А.Г.: Это связано с двухтысячелетней традицией библейского перевода. И такая традиция преобладала до начала ХХ века. Синодальная Библия написана на ужасном русском языке, на котором никто никогда не говорил. И 120 лет назад так не говорили – почитайте Толстого. У синодальных переводчиков была установка – калькировать; я думаю, они это делали сознательно и добровольно. Такой подход вполне достоин уважения, он основан на почтении к сакральному тексту. Но вот результат: Синодальная Библия не отвечает требованиям научной точности, и ее язык никоим образом не может быть признан хорошим русским языком. Самое главное – оценить синодальный перевод мы не в состоянии. Начнем с того, что люди просто путают церковнославянскую и Синодальную Библии. И еще – то, что существующая русская Библия вошла в нашу кровь. Это суть нашей культуры. И оценить, хороша она или плоха, мы не можем. Так же мы не можем оценить и новые переводы. Я априори не признаю хорошими ни свои, ни другие библейские переводы. Тут, как минимум, нужно ставить два вопроса: соответствие оригиналу и русский язык. Принцип нашего проекта – это ориентация и на научность, и на хороший русский язык. Хотим мы того или нет, наш перевод – это реакция на Синодальную Библию. У нас получается перевод, в высокой степени свободный в сравнении с существующей традицией. Переходить пределы современного русского языка мы себе не позволяем. Мы передаем семантику оригинала, как мы ее понимаем в свете современной науки. Наш перевод очень свободен, и меня это не радует. Как редактор книг, выходящих в этой серии, я стараюсь, чтобы коллеги и я были поближе к оригиналу.

Ю.Д.: Существует ли проблема адекватности при переводе библейского текста? Как правильно передать то, что думали, ощущали танахические люди две с половиной тысячи лет назад?

А.Г.: Естественно, это огромная проблема – понять, что думали люди Танаха. По сути, это и есть научное понимание текста. Нас часто просят передавать те или иные места в Библии в свете христианской или еврейской традиции, то есть так, как воспринимали Писание спустя много веков, в эпоху поздней античности, христианские или еврейские авторитеты. Но моя цель – отразить текст так, как его мог понимать сам автор и его первые слушатели.

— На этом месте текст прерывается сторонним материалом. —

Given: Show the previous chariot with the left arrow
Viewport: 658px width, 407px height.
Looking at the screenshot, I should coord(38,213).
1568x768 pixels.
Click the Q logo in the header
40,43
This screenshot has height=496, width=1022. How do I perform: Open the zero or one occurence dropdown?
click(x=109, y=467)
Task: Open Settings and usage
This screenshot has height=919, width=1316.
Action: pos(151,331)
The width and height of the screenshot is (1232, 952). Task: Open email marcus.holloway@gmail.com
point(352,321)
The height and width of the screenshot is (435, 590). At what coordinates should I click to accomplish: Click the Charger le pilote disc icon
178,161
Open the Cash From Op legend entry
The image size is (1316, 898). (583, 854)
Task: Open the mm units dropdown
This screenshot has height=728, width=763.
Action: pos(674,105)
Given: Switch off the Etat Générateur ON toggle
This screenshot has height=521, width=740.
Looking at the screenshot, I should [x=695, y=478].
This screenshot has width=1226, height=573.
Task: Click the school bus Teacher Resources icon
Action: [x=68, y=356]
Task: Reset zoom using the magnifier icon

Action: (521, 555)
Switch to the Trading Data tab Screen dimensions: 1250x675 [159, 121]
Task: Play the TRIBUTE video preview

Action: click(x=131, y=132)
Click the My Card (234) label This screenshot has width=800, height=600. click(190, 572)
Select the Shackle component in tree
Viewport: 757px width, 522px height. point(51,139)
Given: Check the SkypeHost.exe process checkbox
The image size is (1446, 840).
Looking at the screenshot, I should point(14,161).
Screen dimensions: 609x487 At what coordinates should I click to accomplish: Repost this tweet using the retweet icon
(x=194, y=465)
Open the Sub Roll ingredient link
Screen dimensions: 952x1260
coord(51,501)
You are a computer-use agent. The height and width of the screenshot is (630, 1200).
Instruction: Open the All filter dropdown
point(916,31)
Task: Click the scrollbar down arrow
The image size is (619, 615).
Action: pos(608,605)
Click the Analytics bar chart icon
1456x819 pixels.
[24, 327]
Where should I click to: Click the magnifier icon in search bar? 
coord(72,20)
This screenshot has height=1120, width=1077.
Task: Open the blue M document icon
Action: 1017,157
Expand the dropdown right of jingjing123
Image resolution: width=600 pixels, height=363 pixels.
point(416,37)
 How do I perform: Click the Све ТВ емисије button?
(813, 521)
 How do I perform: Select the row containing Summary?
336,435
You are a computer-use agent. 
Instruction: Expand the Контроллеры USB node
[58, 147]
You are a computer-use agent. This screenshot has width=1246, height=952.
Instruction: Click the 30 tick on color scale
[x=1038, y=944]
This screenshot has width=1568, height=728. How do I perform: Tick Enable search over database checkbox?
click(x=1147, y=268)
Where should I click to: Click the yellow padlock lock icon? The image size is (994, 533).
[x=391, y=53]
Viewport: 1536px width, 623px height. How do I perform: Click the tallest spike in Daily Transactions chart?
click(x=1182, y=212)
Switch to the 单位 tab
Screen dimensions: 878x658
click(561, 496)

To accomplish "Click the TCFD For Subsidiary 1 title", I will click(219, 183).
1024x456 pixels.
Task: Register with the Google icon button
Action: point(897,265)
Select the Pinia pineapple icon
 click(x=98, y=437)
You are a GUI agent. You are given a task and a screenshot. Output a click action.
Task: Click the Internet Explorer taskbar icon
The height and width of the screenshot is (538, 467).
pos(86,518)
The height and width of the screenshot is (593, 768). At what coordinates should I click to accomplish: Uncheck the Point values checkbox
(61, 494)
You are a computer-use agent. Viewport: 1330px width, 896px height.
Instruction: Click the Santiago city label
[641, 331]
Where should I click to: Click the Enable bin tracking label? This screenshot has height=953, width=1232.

Многие важнейшие, главенствующие для христиан и евреев понятия сформировались в загадочную эпоху между Заветами, в два века (II и I вв. до н. э), отделяющие последние книги Танаха от Нового Завета и талмудической литературы. Теологемы, появившиеся в эти два века, подспудно формировались в еврействе в предыдущие века, но слабо отражены в Танахе.

Например, идея мученичества. В Танахе ее нет. В Танахе, если погибают евреи, скажем, при взятии Иерусалима Навуходоносором, то это лишь повод для оплакивания. В Плаче Иеремии нет восхищения страданием. Идея, что если люди страдают за веру, то этим нужно восхищаться, возникает в книгах Маккавеев, Юдифи. Интересно, кстати, что эти глубоко национальные иудейские книги дошли до нас по-гречески и сохранились в православной традиции и у католиков.